[Item coordinate data]
══════════════════════════════
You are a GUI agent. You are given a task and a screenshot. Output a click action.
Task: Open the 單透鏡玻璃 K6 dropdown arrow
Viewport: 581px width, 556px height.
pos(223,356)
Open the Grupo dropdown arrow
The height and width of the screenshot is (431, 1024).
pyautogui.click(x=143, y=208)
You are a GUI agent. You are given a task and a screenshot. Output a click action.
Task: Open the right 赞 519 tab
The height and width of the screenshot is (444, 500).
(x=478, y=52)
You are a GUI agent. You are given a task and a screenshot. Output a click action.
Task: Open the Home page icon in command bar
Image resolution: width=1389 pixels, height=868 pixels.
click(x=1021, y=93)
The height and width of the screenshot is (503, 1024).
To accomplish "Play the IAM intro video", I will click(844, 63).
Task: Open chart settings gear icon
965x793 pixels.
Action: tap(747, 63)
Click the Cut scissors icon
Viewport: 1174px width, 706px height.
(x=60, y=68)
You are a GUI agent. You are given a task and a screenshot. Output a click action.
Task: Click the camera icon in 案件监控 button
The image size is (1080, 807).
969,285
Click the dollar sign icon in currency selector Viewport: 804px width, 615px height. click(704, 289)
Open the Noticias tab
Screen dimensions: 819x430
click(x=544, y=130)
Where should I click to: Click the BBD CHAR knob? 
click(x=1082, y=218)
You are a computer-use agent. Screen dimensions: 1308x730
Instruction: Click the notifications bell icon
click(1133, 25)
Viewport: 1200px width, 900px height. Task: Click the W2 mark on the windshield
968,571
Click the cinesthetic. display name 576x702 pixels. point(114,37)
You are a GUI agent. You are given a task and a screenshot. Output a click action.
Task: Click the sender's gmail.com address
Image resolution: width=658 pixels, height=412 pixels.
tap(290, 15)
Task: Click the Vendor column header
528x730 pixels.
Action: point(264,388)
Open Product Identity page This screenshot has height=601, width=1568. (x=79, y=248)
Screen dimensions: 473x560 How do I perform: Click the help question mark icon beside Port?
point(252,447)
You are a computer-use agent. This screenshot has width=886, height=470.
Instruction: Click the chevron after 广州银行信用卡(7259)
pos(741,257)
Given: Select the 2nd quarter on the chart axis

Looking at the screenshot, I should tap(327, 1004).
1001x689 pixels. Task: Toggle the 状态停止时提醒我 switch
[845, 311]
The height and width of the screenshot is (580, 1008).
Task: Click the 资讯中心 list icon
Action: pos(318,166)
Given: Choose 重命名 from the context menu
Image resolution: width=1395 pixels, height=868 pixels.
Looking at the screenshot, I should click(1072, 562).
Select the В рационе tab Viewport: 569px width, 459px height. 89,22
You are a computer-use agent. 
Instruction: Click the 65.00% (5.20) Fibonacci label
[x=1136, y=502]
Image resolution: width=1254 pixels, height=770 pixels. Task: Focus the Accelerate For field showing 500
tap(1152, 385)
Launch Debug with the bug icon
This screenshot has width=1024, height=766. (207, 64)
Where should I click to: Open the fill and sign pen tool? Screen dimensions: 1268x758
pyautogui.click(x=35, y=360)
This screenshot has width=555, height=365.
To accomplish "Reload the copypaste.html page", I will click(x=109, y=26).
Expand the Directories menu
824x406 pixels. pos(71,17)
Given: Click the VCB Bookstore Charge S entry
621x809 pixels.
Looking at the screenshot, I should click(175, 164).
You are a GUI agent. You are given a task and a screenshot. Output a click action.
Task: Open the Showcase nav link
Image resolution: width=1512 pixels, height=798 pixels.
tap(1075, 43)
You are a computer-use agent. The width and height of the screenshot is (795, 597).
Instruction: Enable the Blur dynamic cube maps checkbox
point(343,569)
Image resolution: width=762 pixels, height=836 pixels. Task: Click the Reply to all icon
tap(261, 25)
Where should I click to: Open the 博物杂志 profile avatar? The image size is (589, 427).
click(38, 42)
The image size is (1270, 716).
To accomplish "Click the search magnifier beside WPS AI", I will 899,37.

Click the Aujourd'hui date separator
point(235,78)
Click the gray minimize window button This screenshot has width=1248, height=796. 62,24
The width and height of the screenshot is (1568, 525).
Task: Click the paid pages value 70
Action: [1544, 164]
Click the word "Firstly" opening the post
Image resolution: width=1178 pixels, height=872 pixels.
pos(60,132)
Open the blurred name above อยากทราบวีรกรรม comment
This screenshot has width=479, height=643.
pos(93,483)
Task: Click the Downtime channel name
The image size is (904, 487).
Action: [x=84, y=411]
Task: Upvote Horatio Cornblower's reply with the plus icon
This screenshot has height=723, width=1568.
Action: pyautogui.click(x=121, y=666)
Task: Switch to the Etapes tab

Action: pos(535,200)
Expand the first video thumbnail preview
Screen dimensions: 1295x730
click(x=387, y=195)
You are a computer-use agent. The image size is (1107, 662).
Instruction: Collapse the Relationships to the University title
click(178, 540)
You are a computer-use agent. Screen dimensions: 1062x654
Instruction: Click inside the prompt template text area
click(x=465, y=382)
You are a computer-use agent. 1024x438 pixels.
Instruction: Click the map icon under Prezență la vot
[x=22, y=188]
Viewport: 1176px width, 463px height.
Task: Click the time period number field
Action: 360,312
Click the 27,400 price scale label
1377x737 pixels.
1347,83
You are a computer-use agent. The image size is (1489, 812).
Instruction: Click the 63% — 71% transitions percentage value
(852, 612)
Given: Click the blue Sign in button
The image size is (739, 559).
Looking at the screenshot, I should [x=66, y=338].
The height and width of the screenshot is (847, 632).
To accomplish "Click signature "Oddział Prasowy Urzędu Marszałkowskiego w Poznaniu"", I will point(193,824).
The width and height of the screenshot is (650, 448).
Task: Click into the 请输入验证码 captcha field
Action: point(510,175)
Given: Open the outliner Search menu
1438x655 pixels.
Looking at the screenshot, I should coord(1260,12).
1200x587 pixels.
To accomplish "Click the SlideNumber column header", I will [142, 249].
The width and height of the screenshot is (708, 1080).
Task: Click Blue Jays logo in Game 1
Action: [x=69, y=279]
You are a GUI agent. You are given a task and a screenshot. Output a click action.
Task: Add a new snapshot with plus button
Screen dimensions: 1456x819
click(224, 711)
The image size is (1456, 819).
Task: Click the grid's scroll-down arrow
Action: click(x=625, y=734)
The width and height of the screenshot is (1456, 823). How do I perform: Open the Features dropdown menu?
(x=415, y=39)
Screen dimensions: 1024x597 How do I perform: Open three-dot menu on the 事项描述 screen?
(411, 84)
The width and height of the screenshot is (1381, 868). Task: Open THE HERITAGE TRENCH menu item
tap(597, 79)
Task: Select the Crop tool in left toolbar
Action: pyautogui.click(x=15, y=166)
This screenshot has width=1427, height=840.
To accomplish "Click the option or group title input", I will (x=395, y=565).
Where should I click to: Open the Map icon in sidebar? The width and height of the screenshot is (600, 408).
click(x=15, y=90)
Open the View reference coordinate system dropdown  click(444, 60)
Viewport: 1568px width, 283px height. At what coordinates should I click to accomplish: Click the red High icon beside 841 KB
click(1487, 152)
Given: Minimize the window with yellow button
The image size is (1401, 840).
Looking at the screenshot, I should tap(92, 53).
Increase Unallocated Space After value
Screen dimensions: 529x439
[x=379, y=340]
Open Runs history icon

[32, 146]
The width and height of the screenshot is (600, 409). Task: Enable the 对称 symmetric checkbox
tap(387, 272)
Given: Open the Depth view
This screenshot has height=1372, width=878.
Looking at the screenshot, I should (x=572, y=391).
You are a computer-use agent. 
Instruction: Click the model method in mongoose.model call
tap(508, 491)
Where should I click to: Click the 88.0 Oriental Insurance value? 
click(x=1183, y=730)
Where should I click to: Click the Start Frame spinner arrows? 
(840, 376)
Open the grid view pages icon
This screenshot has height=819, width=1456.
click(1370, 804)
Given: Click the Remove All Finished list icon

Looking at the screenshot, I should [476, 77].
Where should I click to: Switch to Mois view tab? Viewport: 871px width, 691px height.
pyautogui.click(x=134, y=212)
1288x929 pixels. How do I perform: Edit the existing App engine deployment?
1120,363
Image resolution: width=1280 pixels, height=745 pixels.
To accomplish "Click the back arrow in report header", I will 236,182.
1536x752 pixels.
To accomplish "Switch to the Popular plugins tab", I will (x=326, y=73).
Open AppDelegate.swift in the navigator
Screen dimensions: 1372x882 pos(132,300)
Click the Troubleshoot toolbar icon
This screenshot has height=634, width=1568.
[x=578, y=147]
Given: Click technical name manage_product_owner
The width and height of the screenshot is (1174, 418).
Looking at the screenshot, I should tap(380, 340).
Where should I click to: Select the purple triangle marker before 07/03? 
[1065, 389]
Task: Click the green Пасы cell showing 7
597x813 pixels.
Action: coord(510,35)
══════════════════════════════
- **WORK INSTRUCTIONS**
Quote everything in the data from the line containing "Image resolution: width=1254" down to the line containing "I will 899,37.", including both of those lines.

- **RESPONSE**
Image resolution: width=1254 pixels, height=770 pixels. Task: Focus the Accelerate For field showing 500
tap(1152, 385)
Launch Debug with the bug icon
This screenshot has width=1024, height=766. (207, 64)
Where should I click to: Open the fill and sign pen tool? Screen dimensions: 1268x758
pyautogui.click(x=35, y=360)
This screenshot has width=555, height=365.
To accomplish "Reload the copypaste.html page", I will click(x=109, y=26).
Expand the Directories menu
824x406 pixels. pos(71,17)
Given: Click the VCB Bookstore Charge S entry
621x809 pixels.
Looking at the screenshot, I should click(175, 164).
You are a GUI agent. You are given a task and a screenshot. Output a click action.
Task: Open the Showcase nav link
Image resolution: width=1512 pixels, height=798 pixels.
tap(1075, 43)
You are a computer-use agent. The width and height of the screenshot is (795, 597).
Instruction: Enable the Blur dynamic cube maps checkbox
point(343,569)
Image resolution: width=762 pixels, height=836 pixels. Task: Click the Reply to all icon
tap(261, 25)
Where should I click to: Open the 博物杂志 profile avatar? The image size is (589, 427).
click(38, 42)
The image size is (1270, 716).
To accomplish "Click the search magnifier beside WPS AI", I will 899,37.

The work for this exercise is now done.